Lighthouse in Michigan, United States

Grand Traverse Light is a lighthouse in the U.S. state of Michigan, located at the tip of the Leelanau Peninsula, which separates Lake Michigan and Grand Traverse Bay. It marks the Manitou passage, where Lake Michigan elides into Grand Traverse Bay. In 1858, the present light was built, replacing a separate round tower built in 1852. The lighthouse is located inside Leelanau State Park, 8 mi north of Northport, a town of about 650 people. This area, in the Michigan wine country, is commonly visited by tourists during the summer months.

==History==
Some call this "Cat's Head Point Light." It is also locally called Northport Light, in honor of the nearby town of Northport.

The first version of this light, which no longer exists, was ordered built by President Millard Fillmore in July 1850. A brick tower with separate keeper's quarters was constructed at a site east of the present Lighthouse in the state park campground. This first house and tower were deemed inadequate and razed in 1858 when the present structure was built. Still visible is a portion of the lighthouse foundation and the original tower site was located in 1999.

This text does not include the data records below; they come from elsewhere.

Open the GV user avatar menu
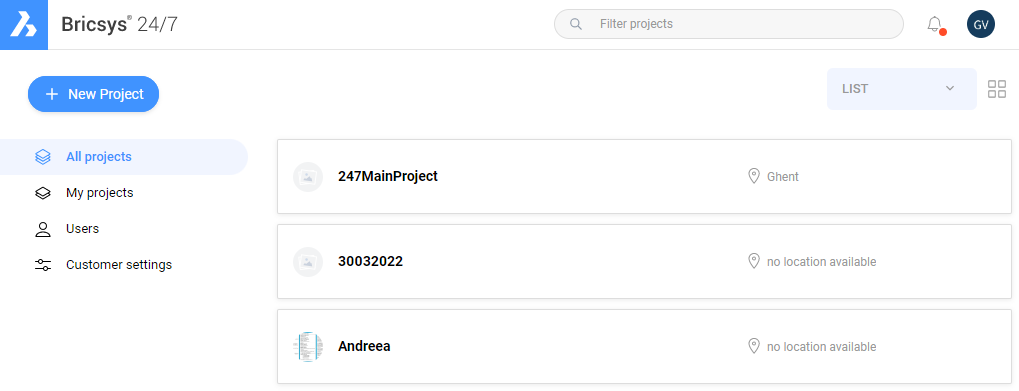The image size is (1019, 391). (x=981, y=25)
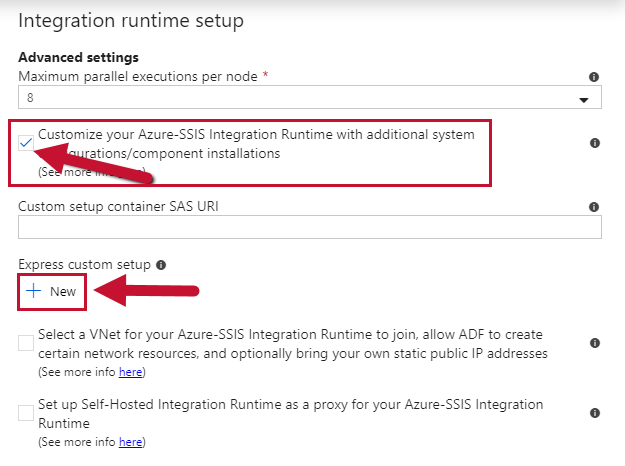This screenshot has height=466, width=625.
Task: Click info icon for Custom setup container SAS URI
Action: point(594,207)
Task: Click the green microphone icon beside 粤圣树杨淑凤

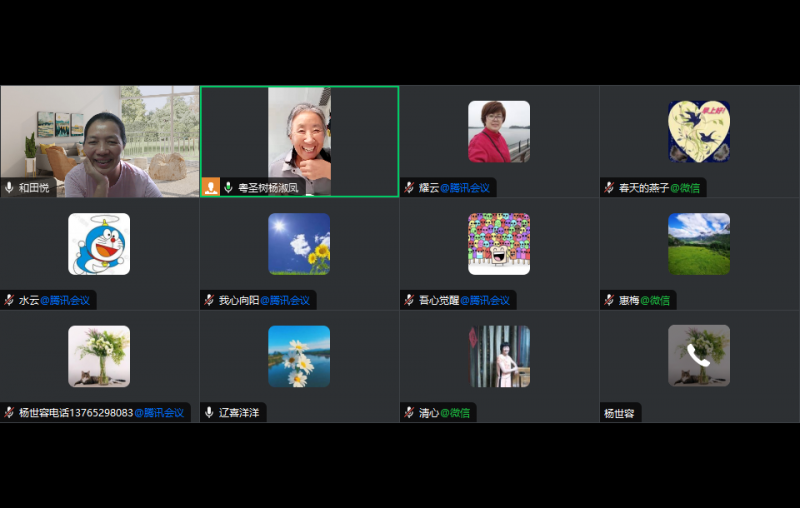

The 1858 light is listed in the National Register of Historic Places, Reference #84001799, Name of Listing: GRAND TRAVERSE LIGHT (U.S. COAST GUARD/GREAT LAKES TR). It is also on the State List/Inventory having been listed in 1991. Alpena, Michigan's Fourth Order Fresnel Lens is on display in the lighthouse keeper's house. The complex is listed as Michigan Registered Site S0615, and a state historical marker was erected in 1993.

Today, one can tour the restored lighthouse resembling a keeper's home of the 1920s and 1930s. Exhibits on area lighthouses, foghorns, shipwrecks and local history are located in the Lighthouse and Fog Signal Building. The restored air diaphone foghorn is demonstrated throughout the year, and visitors can climb the tower for views of Lake Michigan. The surrounding shoreline has accessible albeit rocky beaches one can visit. The lighthouse is inside of Leelanau State Park which contains campsites and other amenities, and requires either payment or a Michigan Recreation Passport to enter. A separate admission fee is charged to enter the lighthouse itself.